This patchset resolves two critical regressions related to memory failure
handling that have appeared in the upstream kernel since version 5.17, as
compared to 5.10 LTS.

    - copyin case: poison found in user page while kernel copying from user space
    - instr case: poison found while instruction fetching in user space

## 2. What is the expected outcome and why

- For copyin case:

Kernel can recover from poison found where kernel is doing get_user() or
copy_from_user() if those places get an error return and the kernel return
-EFAULT to the process instead of crashing.  More specifily, MCE handler
checks the fixup handler type to decide whether an in kernel #MC can be
recovered.  When EX_TYPE_UACCESS is found, the PC jumps to recovery code
specified in _ASM_EXTABLE_FAULT() and return a -EFAULT to user space.

- For instr case:

If a poison found while instruction fetching in user space, full recovery
is possible.  User process takes #PF, Linux allocates a new page and fills
by reading from storage.


## 3. What actually happens and why

- For copyin case: kernel panic since v5.17

Commit 4c132d1d84 ("x86/futex: Remove .fixup usage") introduced a new
extable fixup type, EX_TYPE_EFAULT_REG, and later patches updated the
extable fixup type for copy-from-user operations, changing it from
EX_TYPE_UACCESS to EX_TYPE_EFAULT_REG.  It breaks previous EX_TYPE_UACCESS
handling when posion found in get_user() or copy_from_user().

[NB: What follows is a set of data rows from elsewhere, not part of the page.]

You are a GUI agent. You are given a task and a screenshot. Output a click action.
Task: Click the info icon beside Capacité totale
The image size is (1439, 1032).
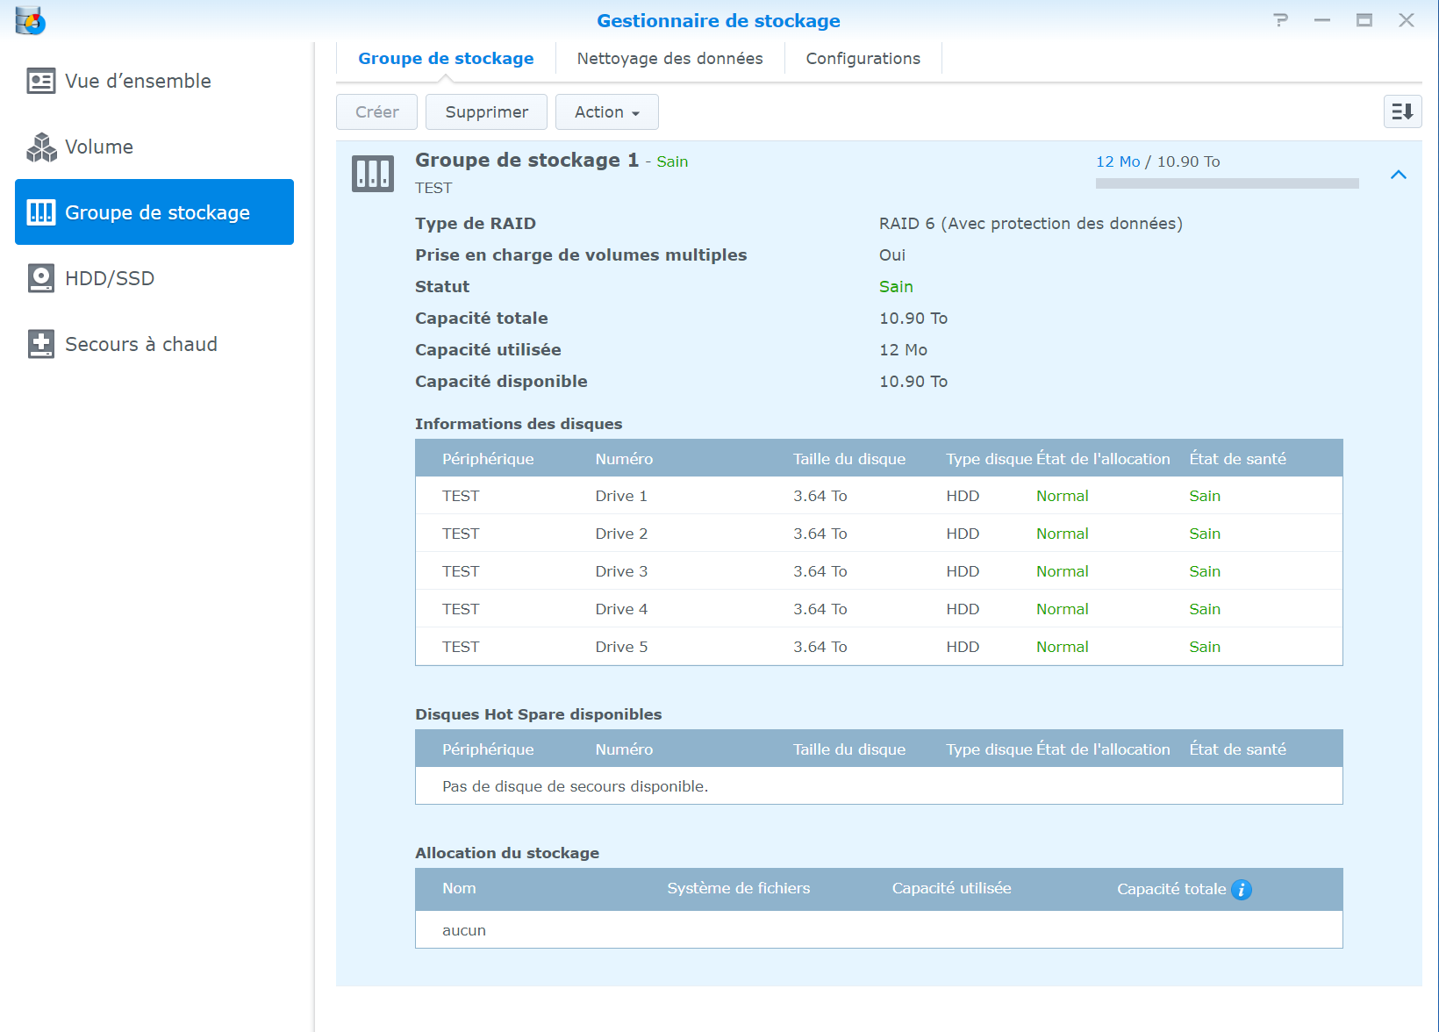click(1241, 890)
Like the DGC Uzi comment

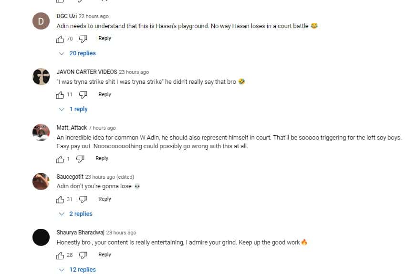(x=60, y=39)
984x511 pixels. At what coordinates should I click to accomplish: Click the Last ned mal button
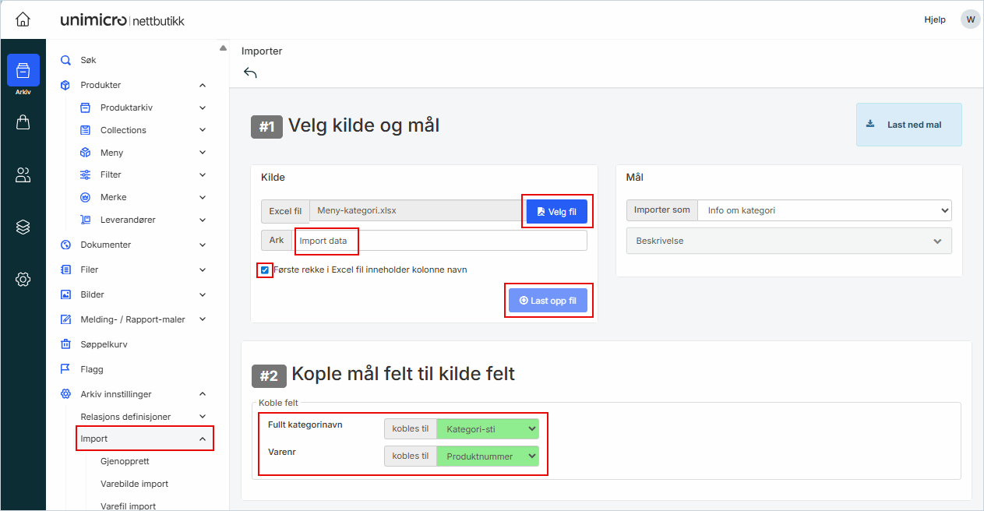908,125
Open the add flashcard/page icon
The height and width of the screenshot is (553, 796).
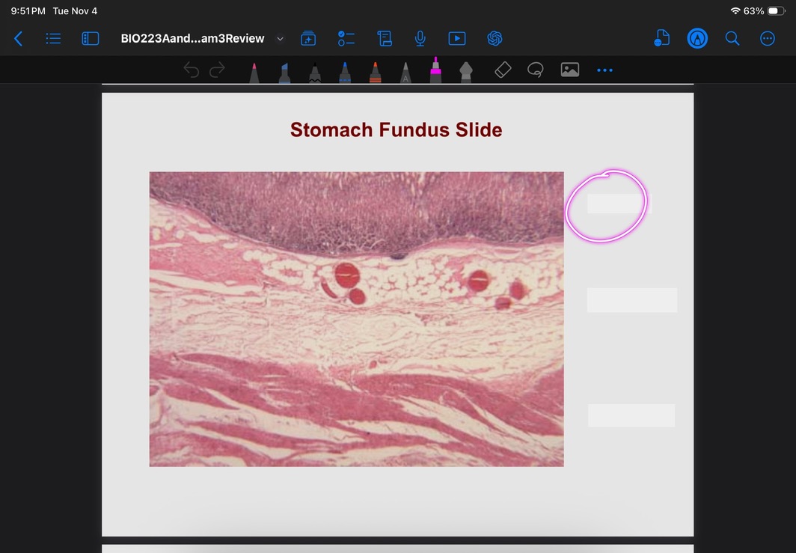308,39
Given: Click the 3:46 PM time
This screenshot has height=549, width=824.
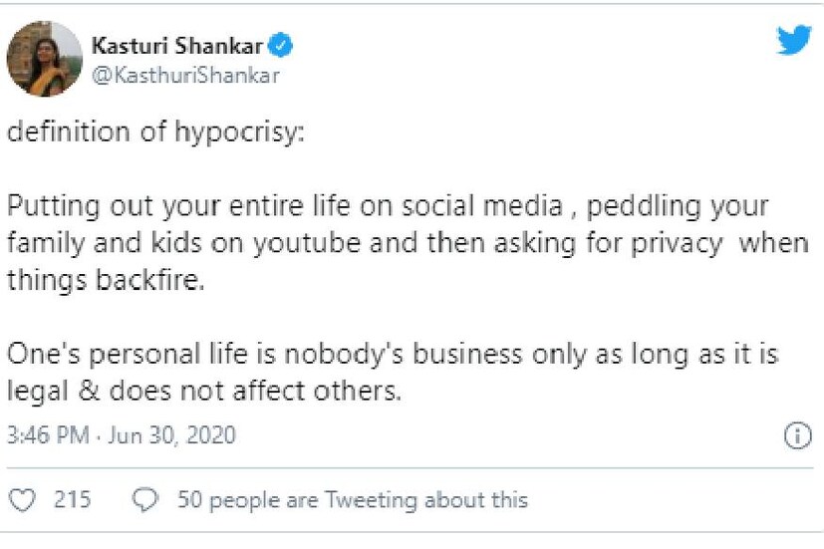Looking at the screenshot, I should [x=45, y=436].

- For instr case: user process is killed by a SIGBUS signal due to #CMCI
  and #MCE race

When an uncorrected memory error is consumed there is a race between the
CMCI from the memory controller reporting an uncorrected error with a UCNA
signature, and the core reporting and SRAR signature machine check when
the data is about to be consumed.

### Background: why *UN*corrected errors tied to *C*MCI in Intel platform [1]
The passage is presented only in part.